Two men, lovers no longer, stood on a railway station in eastern Scotland a little before the afternoon train was due. One was a fisherman from a village not far distant. He was young and hard-looking, and wore his peaked fisherman's cap like a soldier. The other man was an outsider, retired to the town.

The little station lay in a defile under a road bridge, from which a path, fringed with flower-beds, led down to the platform. Through the bridge, a gang of workmen laboured on the track, most of them stripped to the waist, for the air was warm, despite a hint of mist, summer not being far enough advanced to rout utterly the sea haar.

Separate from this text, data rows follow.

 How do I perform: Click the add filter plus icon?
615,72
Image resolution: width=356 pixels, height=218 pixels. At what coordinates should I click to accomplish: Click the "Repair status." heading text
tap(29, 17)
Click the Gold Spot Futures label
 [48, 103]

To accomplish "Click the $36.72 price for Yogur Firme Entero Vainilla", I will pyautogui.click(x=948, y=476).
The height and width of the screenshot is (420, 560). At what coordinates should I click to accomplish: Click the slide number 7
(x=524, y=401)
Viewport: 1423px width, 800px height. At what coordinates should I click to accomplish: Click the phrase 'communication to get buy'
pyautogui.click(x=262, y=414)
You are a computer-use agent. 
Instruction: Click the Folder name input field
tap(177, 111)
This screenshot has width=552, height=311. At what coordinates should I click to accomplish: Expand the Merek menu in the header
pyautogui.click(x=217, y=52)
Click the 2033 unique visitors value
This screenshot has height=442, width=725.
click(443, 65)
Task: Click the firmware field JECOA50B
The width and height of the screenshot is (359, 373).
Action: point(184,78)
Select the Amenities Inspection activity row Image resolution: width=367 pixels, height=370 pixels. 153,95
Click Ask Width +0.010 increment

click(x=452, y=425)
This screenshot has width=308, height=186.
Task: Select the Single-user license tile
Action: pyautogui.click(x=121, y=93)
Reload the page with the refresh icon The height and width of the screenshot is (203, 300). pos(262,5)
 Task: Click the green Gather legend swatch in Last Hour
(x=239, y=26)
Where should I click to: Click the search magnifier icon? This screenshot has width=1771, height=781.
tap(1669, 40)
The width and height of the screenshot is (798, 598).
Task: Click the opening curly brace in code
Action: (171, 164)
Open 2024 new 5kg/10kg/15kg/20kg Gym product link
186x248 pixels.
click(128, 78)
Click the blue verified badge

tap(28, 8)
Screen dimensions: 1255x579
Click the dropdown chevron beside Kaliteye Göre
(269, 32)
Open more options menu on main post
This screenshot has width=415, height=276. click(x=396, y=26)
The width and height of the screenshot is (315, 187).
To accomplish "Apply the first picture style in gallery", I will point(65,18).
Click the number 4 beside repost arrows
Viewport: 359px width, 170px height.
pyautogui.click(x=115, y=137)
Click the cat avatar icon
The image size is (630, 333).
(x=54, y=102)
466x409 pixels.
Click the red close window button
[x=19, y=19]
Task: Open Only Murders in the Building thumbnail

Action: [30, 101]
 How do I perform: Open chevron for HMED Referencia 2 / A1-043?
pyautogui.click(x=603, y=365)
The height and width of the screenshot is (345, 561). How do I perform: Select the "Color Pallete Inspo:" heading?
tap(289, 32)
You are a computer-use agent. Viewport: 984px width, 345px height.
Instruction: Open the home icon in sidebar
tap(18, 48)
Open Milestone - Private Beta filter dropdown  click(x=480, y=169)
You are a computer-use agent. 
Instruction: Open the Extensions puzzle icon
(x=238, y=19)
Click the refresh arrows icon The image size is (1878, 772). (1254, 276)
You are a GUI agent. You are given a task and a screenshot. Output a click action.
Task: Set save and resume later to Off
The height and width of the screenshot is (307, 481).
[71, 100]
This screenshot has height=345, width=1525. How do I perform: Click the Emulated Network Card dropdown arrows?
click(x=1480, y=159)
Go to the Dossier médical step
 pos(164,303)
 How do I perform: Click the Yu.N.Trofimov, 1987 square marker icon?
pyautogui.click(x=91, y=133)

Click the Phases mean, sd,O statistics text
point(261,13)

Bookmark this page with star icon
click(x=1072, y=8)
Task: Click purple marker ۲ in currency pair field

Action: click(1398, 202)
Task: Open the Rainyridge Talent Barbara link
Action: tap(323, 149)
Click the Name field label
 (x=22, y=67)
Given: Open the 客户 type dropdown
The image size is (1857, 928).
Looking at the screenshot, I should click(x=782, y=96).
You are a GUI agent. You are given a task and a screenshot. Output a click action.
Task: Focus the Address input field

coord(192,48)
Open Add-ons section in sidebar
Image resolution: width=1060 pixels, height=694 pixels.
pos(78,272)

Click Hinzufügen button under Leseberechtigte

The men had taken up positions at opposite ends of the platform. The older stood by the bridge, his washed denim contrasting sharply with its sooty stone. He was a pallid man, with fading hair offset by dense black tufts on wrists and hands. From a distance he seemed less a human figure than a man-shaped gap in the blackened masonry, framing the sky beyond.

The man had two passions. One was for the poets; the other, felt with comparable ferocity, was for young men. Of the poets, he loved them all, and all at once, but it was Lady Winchelsea’s impassioned, disciplined couplets that most perfectly expressed his hopes and dreads, contained and made biddable by her verse’s formal rigour. Thus he would wish for:

A partner, suited to my mind,
Solitary, pleased, and kind;
Who, partially, may something
see
Preferred to all the world in me

Young men he did not love all at once, but, despite the warnings of experience, made each successively the burning focus of his whole desire.  He fed, clothed, and tended them, sought to inculcate love of literature and good malt whisky, asking in return only that their passion for him be as singly intense as his for them. And afterwards he would reflect wryly that Anne Winchelsea too had backed a loser, she having remained loyal to the deposed King James II.

The man began a slow march towards the distant seated figure. His pace was hesitant and uneasy. Every few yards he stopped as if contemplating the advertisements on the platform fence, his clothes thrown into relief by the dark mass of bridge behind. In the pool of shadow under the station awning, he paused at the waiting-room entrance and went in,.

The waiting-room was spare and spotless. His footsteps on the bare boards echoed on the green and yellow walls. On one side a large mirror hung above a fire grate, reflecting the two posters on the wall opposite. One showed a coastal village - a narrow street falling steeply to a yacht-flecked bay, the other a ruined castle by a lake among mountains. The last wall was given wholly to windows, flung open to the wind, the chirp of grasshoppers, the far groan of sea.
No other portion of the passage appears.